Blocked Paths

In the part of the forest where I regularly walk, one of the paths is blocked by a tree, the tree probably blew over in a gale. The paths in the forest had been there for a very long time and have been established by animals and people choosing to walk a similar route. This tree is a particularly beautiful part of the forest, a beech canopy with the sun breaking through, in early May before the bracken appears fields of bluebells that disappear in to the distance.  I walk this path quite a lot, a time to reflect, my dogs to range around having a good time. I’ve been stepping over tree for several months, refusing to walk around it as many others do. Why do I step over the tree trunk, is it because I can, is it because I don’t want it to get in the way of my journey; in the Alexander Technique world this behaviour could be construed as end-gaining, just pushing on regardless and a disregard to my safety.

Perhaps it is safer to walk around but why should I. Perhaps I could use another path in the forest and avoid the fallen tree. I want to enjoy my walk and this is a beautiful part of the forest so I’ve chosen to walk on this path. A conscious decision to face the blocked path as the benefits outweigh the difficulty.

The tree trunk is easy to stride over with little risk but somethings in life may be more risky. Taking time to consider and make a conscious decision to act, sometimes to take that risk, sometimes not, the choice is yours but you can always stop and reconsider.

Perhaps the stopping and reconsidering needs a little more explanation; you can only reconsider if you know what you are doing in the first place, a skill that I’ve been developing for sometime and will be developing for sometime more probably a lifetime of development. Knowing what I’m doing during every moment in my life is taxing and near impossible but tuning up my awareness when it is needed, for example making those important conscious decisions. This awareness takes time to practice and put into operation, for me it’s been years. It’s difficult, upsetting, emotional, fantastic, freeing. Peeling back the blocked paths that stop me from thinking freely, from me being me. It’s a real challenge but worth it.

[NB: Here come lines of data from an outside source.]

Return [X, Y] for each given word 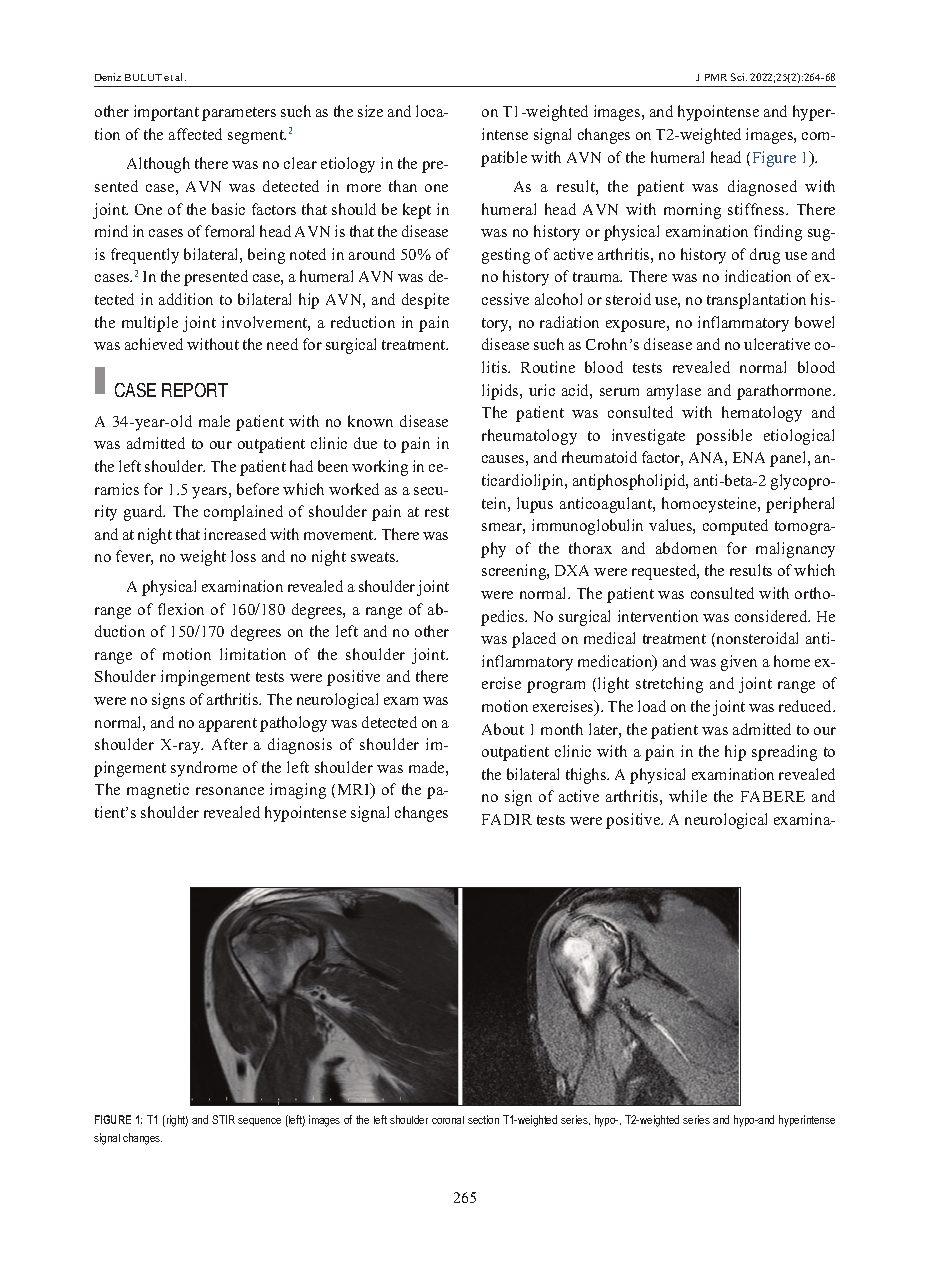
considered [772, 616]
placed [534, 640]
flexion [181, 609]
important [166, 113]
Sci [739, 77]
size [370, 111]
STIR [223, 1119]
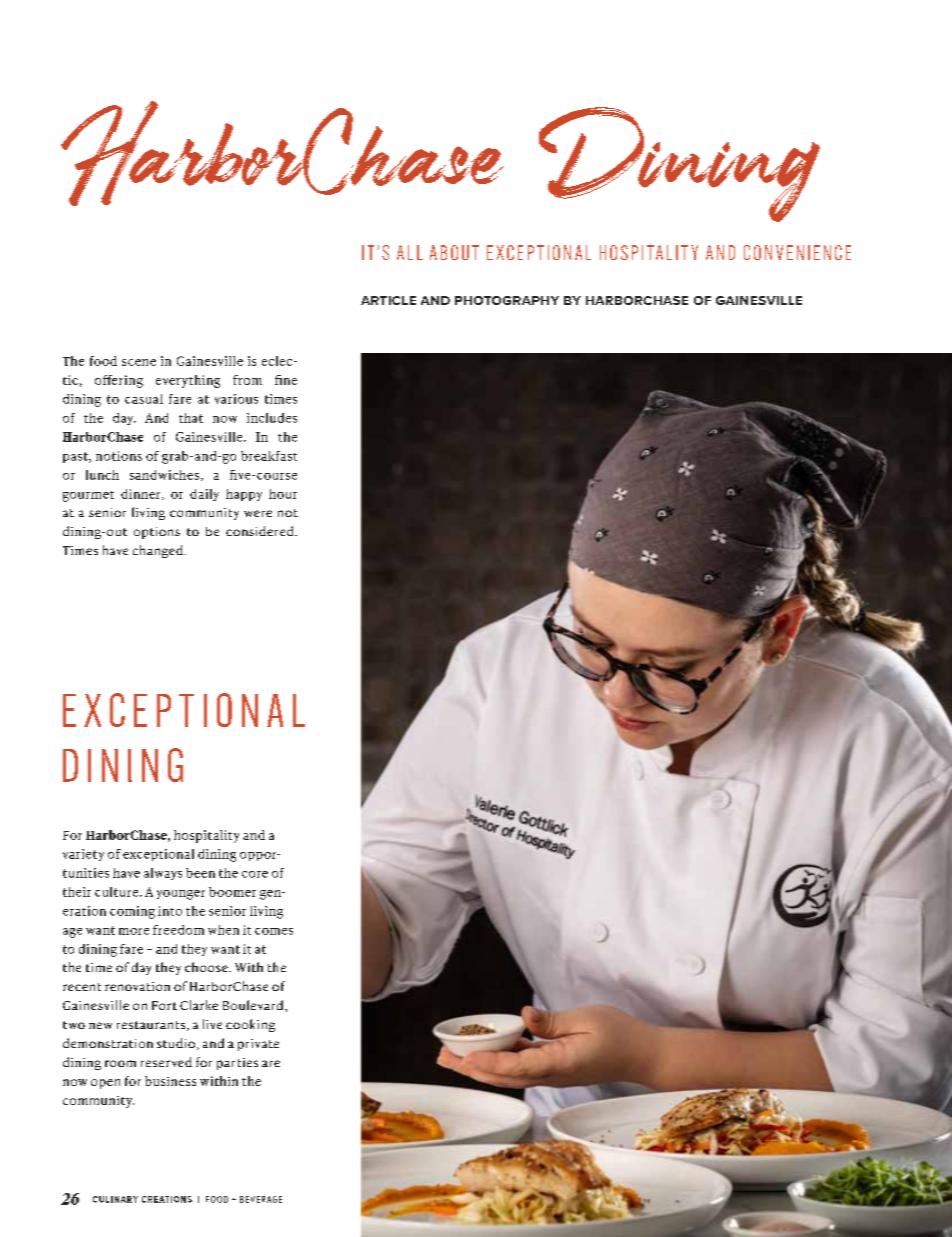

In the Alexander Technique world this is inhibition, the inhibition of those thoughts and actions that prevent me being really me. Every thought manifests itself onto some form of  physical activity, this is where the Alexander Technique comes into its own, by noticing this physical activity when it happens I can ask myself what was the thought, this takes practice, a lot of practice, I’m the same as you, full of habits that I’m not aware of. The quickest and easiest way to notice these habits it to work with an Alexander Teacher, as was are trained to notice these physical responses and they will be able to help you. For example, if you have asthma you may notice at times of stress you will have greater need of you medication, I certainly was. Over time and working with my Alexander Teacher I learnt to notice the trigger events and instigate a countermeasure to the trigger, early on it didn’t always worked, but slowly I got better at noticing the trigger earlier and earlier and I now control these triggers without medication.

The countermeasure is very powerful and simple, it is to inhibit the trigger by being present, in the here and now, quietening the what if’s, stop worrying about the future. I’ve got little control of the future especially if it involves other people. There’s not many mind readers around and I’m definitely not one.

The Alexander Technique is not just about posture as may people think, it is about thinking and the physical activity from that thought.